[SELECTED EXTRACT — start]

Daily Comment (May 19, 2020)

by Bill O’Grady, Thomas Wash, and Patrick Fearon-Hernandez, CFA

[Posted: 9:30 AM EDT]

The generally positive trend in risk markets today comes as coronavirus restrictions continue to be lifted around the world and scientists continue to make progress in understanding the virus, coming up with treatments and developing vaccines.  We review all the key news below.

Additionally, our next podcast episode, “The Lessons of History,” is now available. This episode examines the economic, market and social effects of earlier pandemics.  Although the Black Death is mentioned, we focus on relatively recent events, including the Spanish influenza.  One of our themes has been an impending reversal in the equality/efficiency cycle; in this podcast we discuss the potential that the pandemic could accelerate the shift to an equality phase.

COVID-19: Official data show confirmed cases have risen to 4,829,232 worldwide, with 319,031 deaths and 1,801,461 recoveries.  In the United States, confirmed cases rose to 1,508,957, with 90,369 deaths and 283,178 recoveries.  Here is the interactive chart from the Financial Times that allows you to compare cases and deaths among countries, scaled by population.

Virology

  • As the aircraft carrier USS Theodore Roosevelt prepares to depart Guam following a two-week layover because of a COVID-19 outbreak, reports indicate some crew members have come down with the disease for a second time.  Defense officials didn’t know whether some of the tests had produced false negative readings, or whether the sailors had contracted the virus after spending two weeks in quarantine in Guam.  Either way, the news serves as a reminder that scientists still don’t know for sure whether being infected by the virus leads to future immunity.
  • On the other hand, South Korean health officials found that a group of patients who tested positive a second time for the coronavirus hadn’t passed the disease on to others, lending credence to the possibility that the suspected relapses were a fluke of testing rather than the re-emergence of an active infection.

[SELECTED EXTRACT — finish]

**REQUIRED ACTION 1**
In the daily comment, why does the South Korean finding support the idea that the suspected relapses were a testing fluke rather than a returning active infection?
**REQUIRED ACTION 2**
Continue the daily comment from where it stops.

[SUPPLIED MATERIAL — start]

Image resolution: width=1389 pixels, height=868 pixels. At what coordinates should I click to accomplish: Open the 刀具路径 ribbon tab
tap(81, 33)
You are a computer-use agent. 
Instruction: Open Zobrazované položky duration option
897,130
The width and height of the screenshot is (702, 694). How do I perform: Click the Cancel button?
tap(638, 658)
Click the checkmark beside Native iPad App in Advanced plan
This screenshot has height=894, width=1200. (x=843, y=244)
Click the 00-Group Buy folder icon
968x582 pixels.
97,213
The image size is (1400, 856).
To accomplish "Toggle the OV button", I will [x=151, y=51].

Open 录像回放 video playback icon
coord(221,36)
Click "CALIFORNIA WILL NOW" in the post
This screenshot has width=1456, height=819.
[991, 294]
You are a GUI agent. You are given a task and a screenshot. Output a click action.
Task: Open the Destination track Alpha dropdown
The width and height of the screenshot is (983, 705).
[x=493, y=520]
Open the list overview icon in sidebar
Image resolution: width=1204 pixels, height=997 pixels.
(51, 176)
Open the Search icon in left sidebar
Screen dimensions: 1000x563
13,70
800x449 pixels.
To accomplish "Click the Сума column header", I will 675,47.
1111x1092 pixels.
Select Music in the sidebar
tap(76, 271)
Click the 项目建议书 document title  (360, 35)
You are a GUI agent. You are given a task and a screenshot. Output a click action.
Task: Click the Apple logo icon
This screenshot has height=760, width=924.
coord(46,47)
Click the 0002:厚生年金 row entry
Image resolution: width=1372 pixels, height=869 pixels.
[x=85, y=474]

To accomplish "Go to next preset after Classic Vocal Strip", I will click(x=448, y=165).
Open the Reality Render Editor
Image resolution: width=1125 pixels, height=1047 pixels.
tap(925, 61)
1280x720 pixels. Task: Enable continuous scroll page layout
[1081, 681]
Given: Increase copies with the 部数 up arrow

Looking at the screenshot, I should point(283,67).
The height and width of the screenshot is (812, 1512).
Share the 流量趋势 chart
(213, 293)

[SUPPLIED MATERIAL — finish]

**EXPECTED OUTPUT 1**
The South Korean patients who tested positive a second time had not passed the disease on to others.

**EXPECTED OUTPUT 2**
Real Economy

U.S. Policy Response

Foreign Policy Response

  • German Chancellor Merkel and French President Macron proposed a new, €500-billion coronavirus recovery fund for the EU, boosting hopes for a coordinated European fiscal response to the pandemic.  The funds would be raised by the European Commission borrowing on capital markets — which to date has only been done on a relatively modest scale — and would be used to provide grants funneled through the EU budget rather than loans to national governments.  To be implemented, the plan would need to be approved by all 27 member states at an upcoming EU summit.
    • The plan would move the EU farther toward common debt obligations than it has ever gone before, but it still falls short of the massive grant program funded by joint “coronabonds” that some hard-hit countries in the south have demanded.
    • At the same time, the plan has already met resistance by some creditor nations north of the EU – including the Netherlands, Denmark and Sweden – who oppose any mutualization of debt and any reliance on grants instead of loans.
    • Despite the plan’s uncertain future, it should be a positive for European stocks and bonds.  Indeed, bonds issued by hard-hit, highly indebted countries such as Italy and Spain are rallying on the news so far today.